→ PROVIDED PASSAGE:
Wednesday, 23 February 2011

Nuts!

Well, if life wasn't nuts before it certainly is now!

Everything is upside down and I hit the ground running most days lately.

As soon as I stop the running for a moment I will update with more details.

As ever, it's not simple. No sh*t Sherlock!

Sunday, 6 February 2011

Ann Summers, a handsome stranger and the demise of cool!

I am, as anyone who knows me personally will testify, not easily embarrassed, I'm pretty up-front and very little offends or fazes me....yesterday however I got my comeuppance and my very own 'Carry On' moment!

This is one of those occasional posts that I have to make an effort to word very carefully, something else that doesn't come naturally but here goes....

So 'N' and I were indulging in a little retail therapy yesterday afternoon and whilst he went off to purchase something mundane I decided to patronise the local purveyor of a well known store of let's say 'intimate' goods, Anne Summers, for educational purposes only of course.

I was happily perusing one particular shelf when a rather handsome man appeared next to me, I had a vague feeling I knew him but dismissed it and carried on about my business. A minute or two later he turned to me and said 'I think we know each other'......

It was at this point I was suddenly painfully aware that I had in my hand an item offered for sale which was vibrating wildly and which I appeared not to be able to turn off....dammit.

A short conversation ensued about where we might know one another from and all the time I was still starkly aware that I was having this conversation with a handsome stranger with the aforementioned item still in my hand and still failing to turn off! I tried to put it down on the shelf but it just bounced merrily and loudly and I had to retrieve it again and ask a sales assistant to turn it off for me!

Jeez....my usually cool, unembarrassed exterior was fast disappearing but trying to keep it together I stupidly picked up another item of similar 'genre' pretending to be completely at ease in the company of this stranger and telling myself we were both adults and there was nothing to be uncomfortable about. Who was I trying to kid?!

It was at this point, when in my state of fluster, my unknown companion declared he remembered where we knew one another from and that we both regularly frequent my local branch of Caffe Nero, that the whole situation deteriorated spectacularly.

In my surprise I very un-cooly dropped the item I was holding onto the hard slick floor with a very audible thud causing other customers to turn and look.....on impact it turned itself on, 'danced' manically across the floor for what seemed like forever and then fell apart.

The demise of my cool was complete and utter as I watched the offending item bounce around the floor while I scrabbled after it trying to retrieve it and make my apologies to the staff for the damage.

My handsome cohort was trying his best, but not succeeding, to politely not laugh too obviously while I tried desperately to ignore the very definite feeling of embarrassed perspiration trickling down my back and to gather my wits and scuttle out of the place with a tiny degree of dignity intact.

I suspect I failed dismally!

.....and the thought that I will likely run into this guy again in Caffe Nero is not lost on me. my fall from cool grace will be complete!

→ SOURCE DATA:
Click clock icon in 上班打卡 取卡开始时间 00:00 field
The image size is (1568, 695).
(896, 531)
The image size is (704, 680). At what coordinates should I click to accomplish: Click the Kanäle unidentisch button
--
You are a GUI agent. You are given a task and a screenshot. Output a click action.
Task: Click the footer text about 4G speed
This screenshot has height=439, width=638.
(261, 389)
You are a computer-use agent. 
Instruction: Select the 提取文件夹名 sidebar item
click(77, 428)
* * *
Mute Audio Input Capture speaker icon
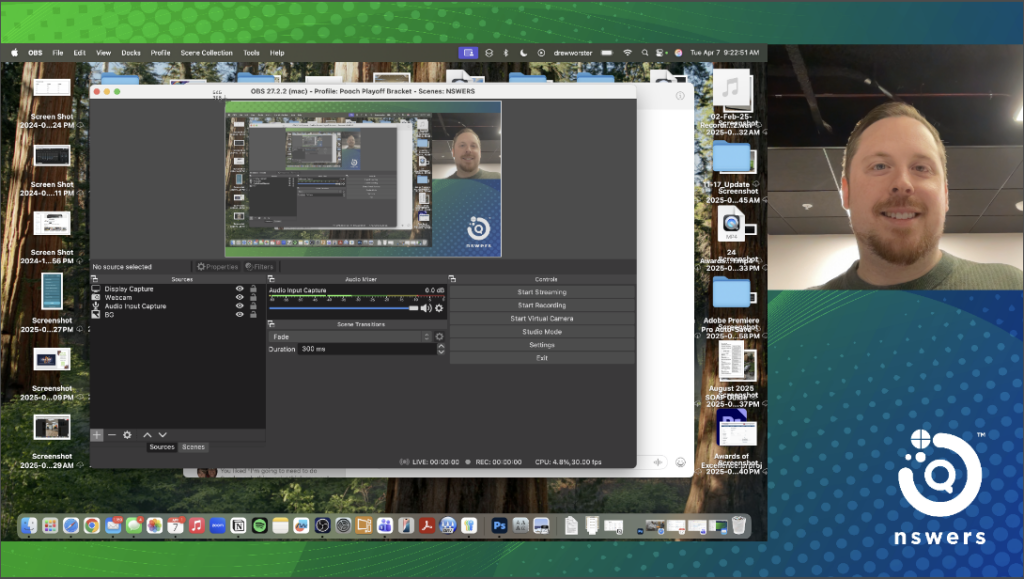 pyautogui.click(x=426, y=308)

→ WHAT NEEDS TO BE DONE:
Please answer from the blog post: where did the handsome stranger remember knowing the writer from?

→ EXERCISE RESPONSE:
They both regularly frequent the writer's local branch of Caffe Nero.